From Uluwatu, it was truly hard to tear myself away, I headed to Canngu. I had heard it was more a party town and wasn't sure what to expect. Canngu is LA. There is a rip in the time/space continuum and LA exists in California and Bali. Honestly, LA and Canngu are the same place. It is packed with surf/skate shops and wellness stores up the wazzu. I was in heaven with all the wellness goodies available, although I chose to spend my money on all the gorgeous sarongs Bali has to offer. The vegan/health food available was phenomenal and there was so much to choose from, it was overwhelming-- just like LA! The beaches were okay but, had nothing on Uluwatu. Even the beach in Canngu reminded of me LA. I was only in Canngu for a couple days so, I mostly did a smoothie bowl taste test at as many restaurants I could, wandered around health stores and read on the beach. My friend, Elizabeth, came down from Ubud and we attended the restaurant opening of another woman we met off Lacy's FB. Lacy's Fb is there place to be! Fiona's restaurant's, Parachute, was absolutely breath taking.

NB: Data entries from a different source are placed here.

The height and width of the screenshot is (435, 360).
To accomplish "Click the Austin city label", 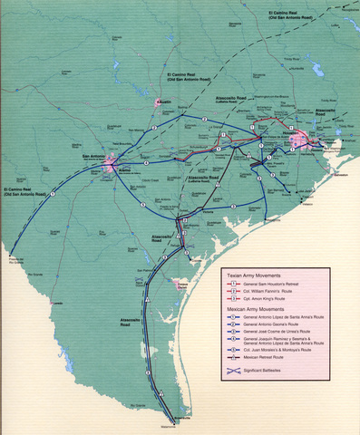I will [x=165, y=102].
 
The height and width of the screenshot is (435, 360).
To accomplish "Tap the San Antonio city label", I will [x=94, y=155].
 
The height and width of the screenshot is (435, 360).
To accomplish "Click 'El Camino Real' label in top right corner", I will [x=298, y=13].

It's nestled in the few rice fields left in Canngu and had incredible food. It was a fancy treat to be able to attend and to attend with friends! It made Bali feel like home already.
I was only in Canngu for a couple days because I had decided, spur of the moment, to fly to Australia and surprise Guy! I bought a one way ticket and would stay for as long as I could afford (it wouldn't be long as my money was LOW). I was bummed to leave Bali but, I knew then (and know now), I'll be back for a much longer stay in the near future.